Re: AI isn't cheap (was Re: Real vs. simulated environments (was Re: [agi] draft for comment.. P.S.))

2008-09-06 Thread Steve Richfield
Matt,

I heartily disagree with your view as expressed here, and as stated to my by
heads of CS departments and other high ranking CS PhDs, nearly (but not
quite) all of whom have lost the fire in the belly that we all once had
for CS/AGI.

I DO agree that CS is like every other technological endeavor, in that
almost everything that can be done as a PhD thesis has already been done.
but there is a HUGE gap between a PhD thesis scale project and what that
same person can do with another few more millions and a couple more years,
especially if allowed to ignore the naysayers.

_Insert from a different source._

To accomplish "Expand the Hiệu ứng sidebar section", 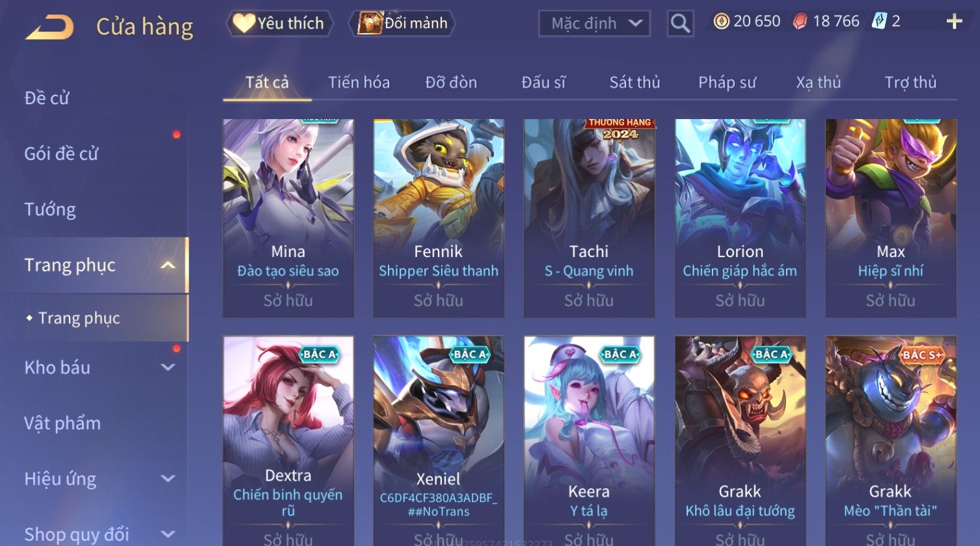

The reply is a even more complex than your well documented statement, but
I'll take my best shot at it, time permitting. Here, the angel is in the
details.

On 9/5/08, Matt Mahoney [EMAIL PROTECTED] wrote:

 --- On Fri, 9/5/08, Steve Richfield [EMAIL PROTECTED] wrote:
 I think that a billion or so, divided up into small pieces to fund EVERY
 disparate approach to see where the low hanging fruit is, would go a
 LONG way in guiding subsequent billions. I doubt that it would take a
 trillion to succeed.

 Sorry, the low hanging fruit was all picked by the early 1960's. By then we
 had neural networks [1,6,7,11,12],


... but we STILL do not have any sort of useful *unsupervised* NN, the
equivalent of which seems to be needed for any good AGI. Note my recent
postings about a potential theory of everything that would most directly
hit unsupervised NN, providing not only a good way of operating these, but
possibly the provably best way of operating.

natural language processing and language translation [2],


My Dr. Eliza is right there and showing that useful understanding out of
precise context is almost certainly impossible. I regularly meet with the
folks working on the Russian translator project, and rest assured, things
are STILL advancing fairly rapidly. Here, there is continuing funding, and I
expect that the Russian translator will eventually succeed (they already
claim success).

models of human decision making [3],


These are curious but I believe them to be an emergent properties of
processes that we don't understand at all, so they have no value other than
for testing of future systems. Note that human decision making does NOT
generally include many advanced sorts of logic that simply don't occur to
ordinary humans, which is where an AGI could shine. Hence, understanding the
human but not the non-human processes is nearly worthless.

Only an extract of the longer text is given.